Moving beyond the pain
Osteoarthritis is a degenerative joint disease that breaks down cartilage – the natural cushion inside your joints. The result is painful inflammation. If you have osteoarthritis – the most common type of arthritis – you have plenty of company. About 20 million Americans have the condition.
Everyone experiences joint wear and tear, but not everyone develops the painful symptoms of osteoarthritis. Follow a few basic tips from PM&R physicians, and you can increase your odds of keeping your joints pain free.
Catch the condition when joint pain first begins, and you might be able to halt the progression of osteoarthritis. The right treatment plan can boost your body’s natural self-repair process.

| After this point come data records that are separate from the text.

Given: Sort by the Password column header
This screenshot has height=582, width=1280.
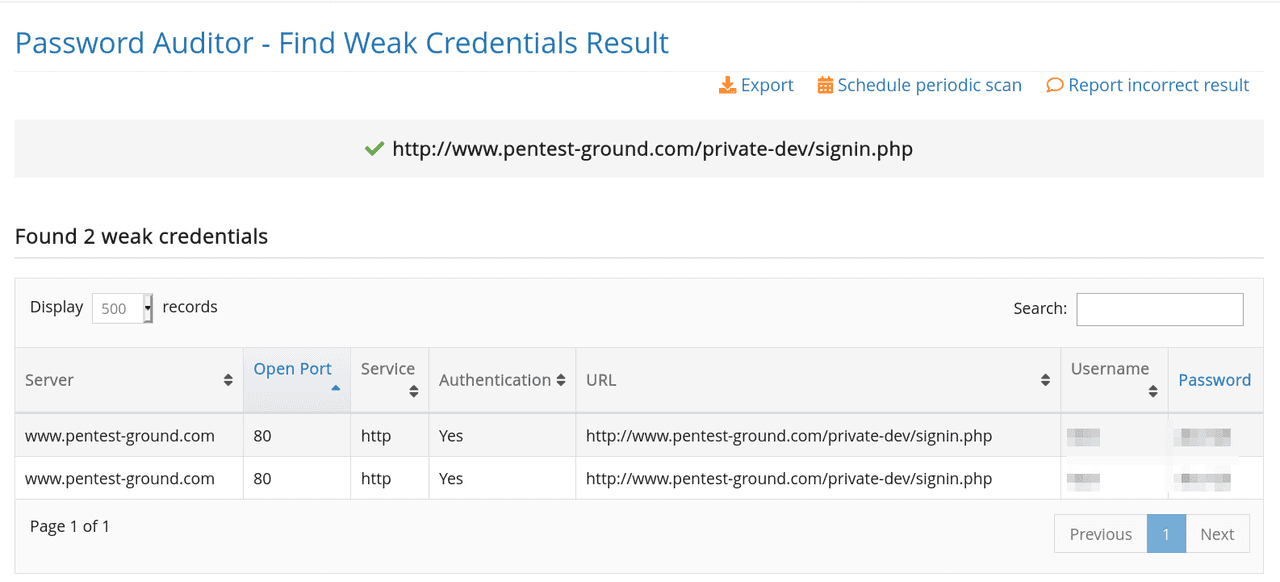Looking at the screenshot, I should (x=1214, y=380).
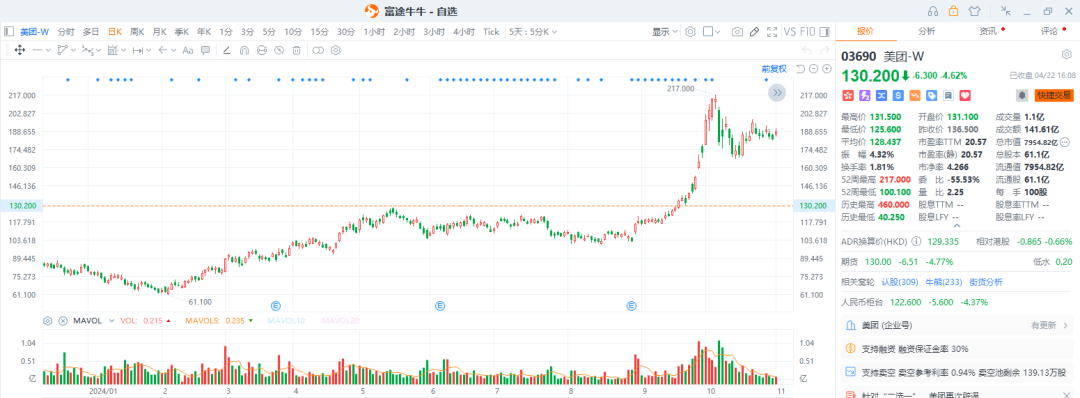Open the 5天:5分K period dropdown
Screen dimensions: 1080x398
(x=533, y=32)
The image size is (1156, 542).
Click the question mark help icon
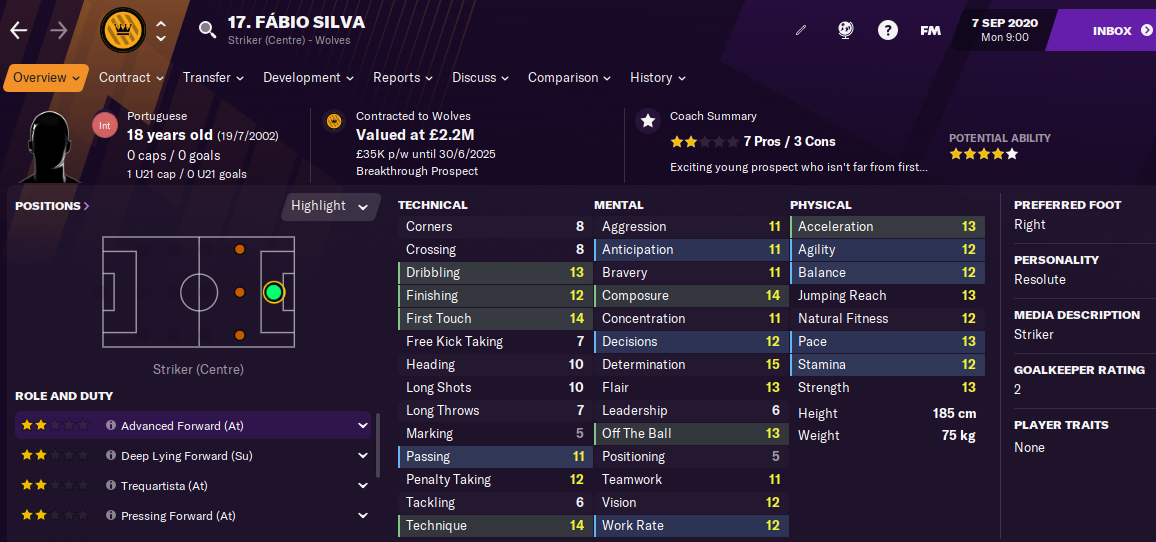point(888,30)
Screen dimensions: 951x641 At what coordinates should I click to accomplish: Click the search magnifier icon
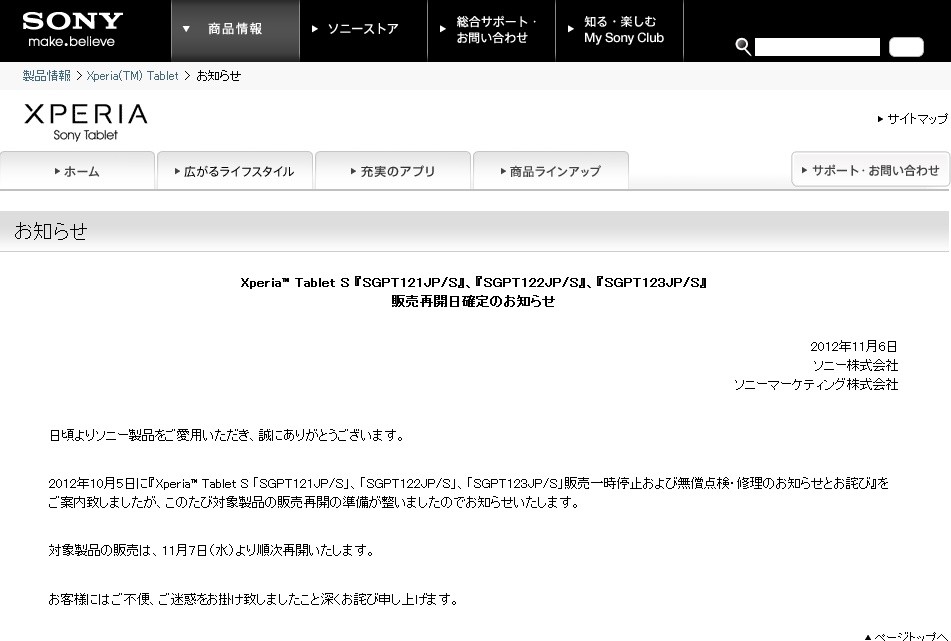pos(743,47)
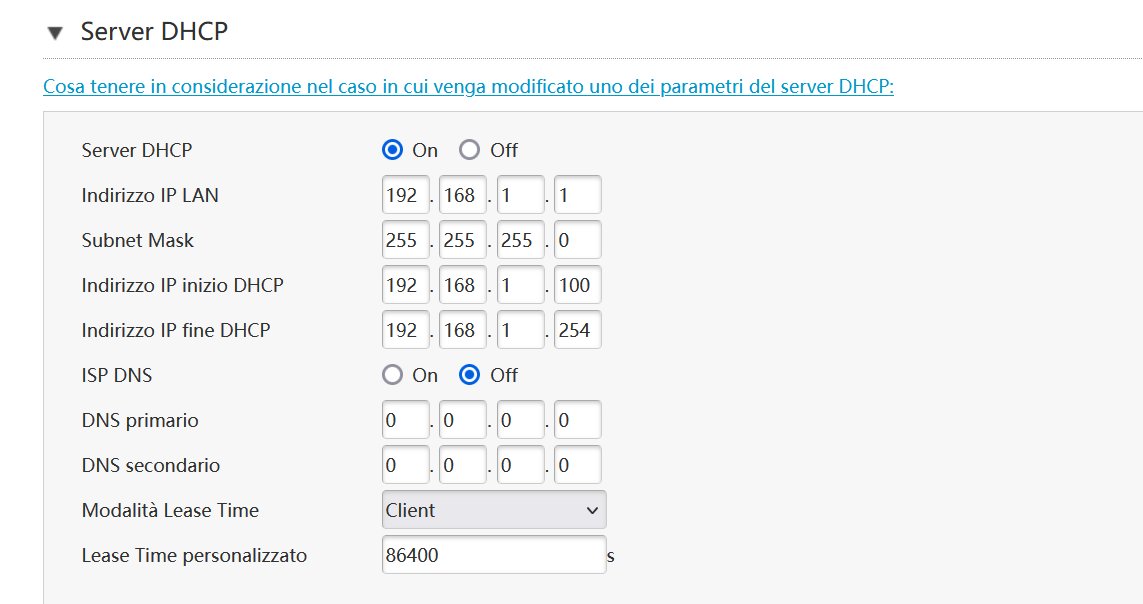Click first octet of Indirizzo IP LAN
Image resolution: width=1143 pixels, height=604 pixels.
tap(405, 195)
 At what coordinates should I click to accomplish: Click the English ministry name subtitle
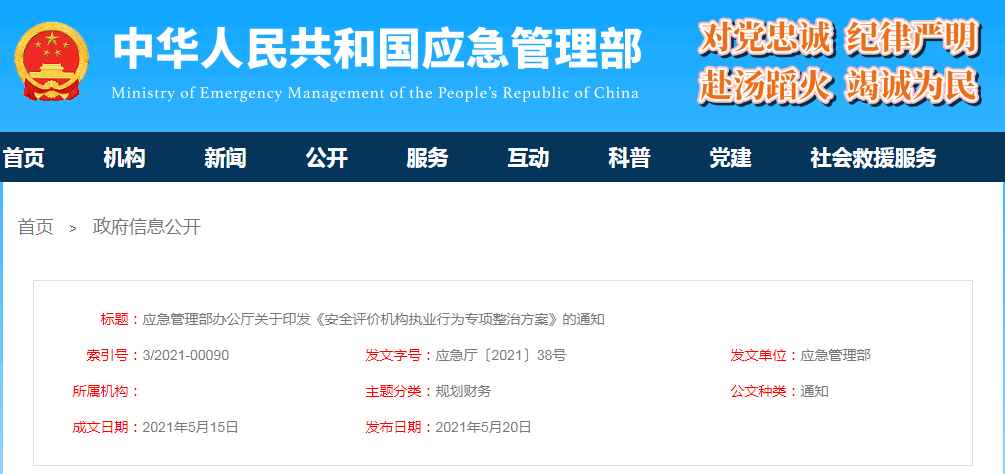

Here’s how self-repair works: When you take a step, your moving body puts pressure on your joints, especially the knees and hips. Most of the impact, which is equal to about three or four times your body weight, is absorbed by joint cartilage. Movement first compresses and then releases the joint, squeezing water and nutrient-rich fluids in and out of the cartilage. This fluid exchange, which keeps joints lubricated and resilient, also promotes self-repair.
Enjoying the benefits of physical activity
The movement that allows your joints to become lubricated also helps lessen pain. Exercise also improves joint health by helping you shed excess weight and strengthening muscles.
But if you have joint pain, exercise may be the last thing you feel like doing. A physical medicine and rehabilitation (PM&R) physician can help.
A PM&R physician is a medical doctor who treats conditions that can cause pain or limit function. Also called physiatrists, PM&R physicians provide a full spectrum of nonsurgical care to restore maximum health and quality of life.
For help in overcoming arthritis, PM&R physicians:
Are uniquely qualified to prescribe therapeutic exercise; they are trained in exercise physiology, ergonomics, and the latest research-based treatments.
Help patients modify their activities to minimize pain and maximize their ability to do the things they want and need to do.
Work with a team of health professionals to provide an individualized treatment plan and the tools that enable patients to take control of their health.
Prescribe medication and provide treatments such as injections to help patients avoid surgery.
Help achieve a successful recovery when surgery is necessary, by working with patients and their surgeons before and after the surgery.
A PM&R physician can provide a multi-faceted treatment approach to osteoarthritis that might include:
Weight management. Excess weight can accelerate joint deterioration. PM&R physicians can help you identify safe, effective ways to achieve your healthiest weight.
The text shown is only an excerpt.